Much of my adult life I worked in in a relatively small industry - demolition, and abatement of hazardous materials (asbestos, lead, etc.) in a small state Hawaii. I had an excellent relationship with all of the State and county officials responsible for regulating our industry, and knew almost all of the people at various contractors would subcontract our company. I primarily worked with family owned companies. I got constantly recruited by larger corporate entities but always said no.
I made less than I would have at larger companies, but had almost complete control of my time. I enjoyed that type of environment after having spent eight years in the Army.

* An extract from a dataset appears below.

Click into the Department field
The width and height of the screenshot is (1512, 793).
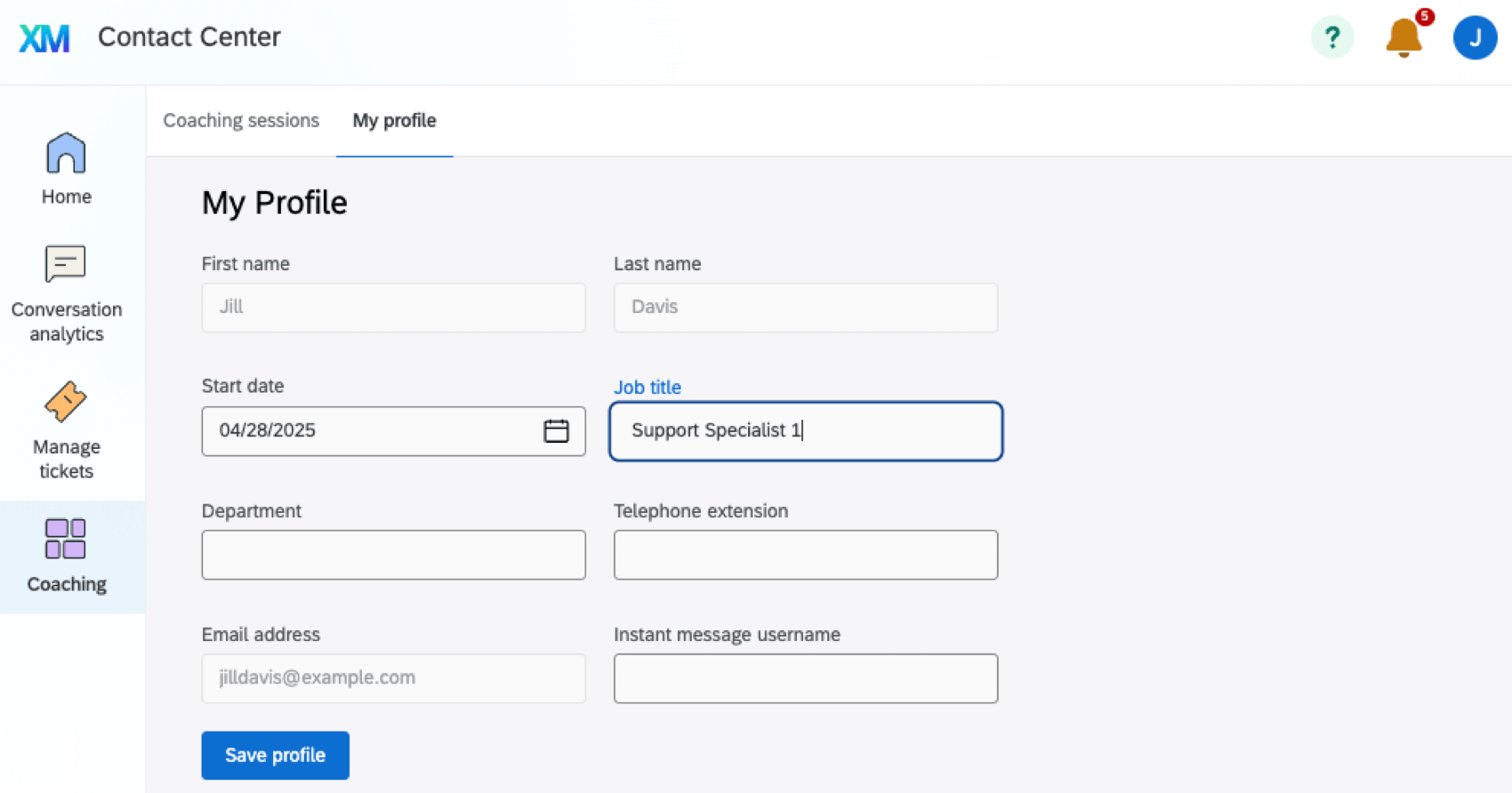[393, 555]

There are always tradeoffs working for family owned companies. At the last company I worked at I got along incredibly well with the owner, but clashed with his daughter. I told him once I charge you this much to work for you, if part of my duties are listening to your daughter be abrasive are part of that we are going to need add $10,000+ to my salary, I won't do it without charging you. He talked to his daughter.
Working at an institution where I would have no leverage, no matter the prestige or the compensation sounds absolutely horrific. I'm retired now and somewhat gladly, though I've seem to fill that retirement with as much or more activity than I had when I was employed.
Did you blow things up? :D
Family companies definitely have the pros and cons. One of the cons is that some owners will take business activities "personally" when they are not. This can cause a lot of issues for employees, that don't happen in larger companies.
I wonder if the compensation is missing at JP Morgan though?
More tearing things down, the blowing things up was when I was a solider.
I've experienced this directly :)
After the Army, my first job was an an environmental consultant working for my mother in law in Hawaii. During my enlistment in the Army the base I was stationed at was in Upstate New York, and bitterly cold, moving to Hawaii after that sounded amazing!
About 5 years after moving to Hawaii my wife decided she wanted a divorce. Perhaps a month after that, and while I was on a different island in Hawaii at a job site, I came back to the hotel I was staying at for the project, and had a fax waiting for me stating my employment would be terminated in two weeks. I decided I did NOT want to spend the next weeks working long hours for a project that wouldn't benefit me.
I let the client now I wouldn't be there the next day and flew back to Oahu where I lived the next day, and let my soon to be ex-mother in law know we could turn terminate my employee effective immediately. Fun times.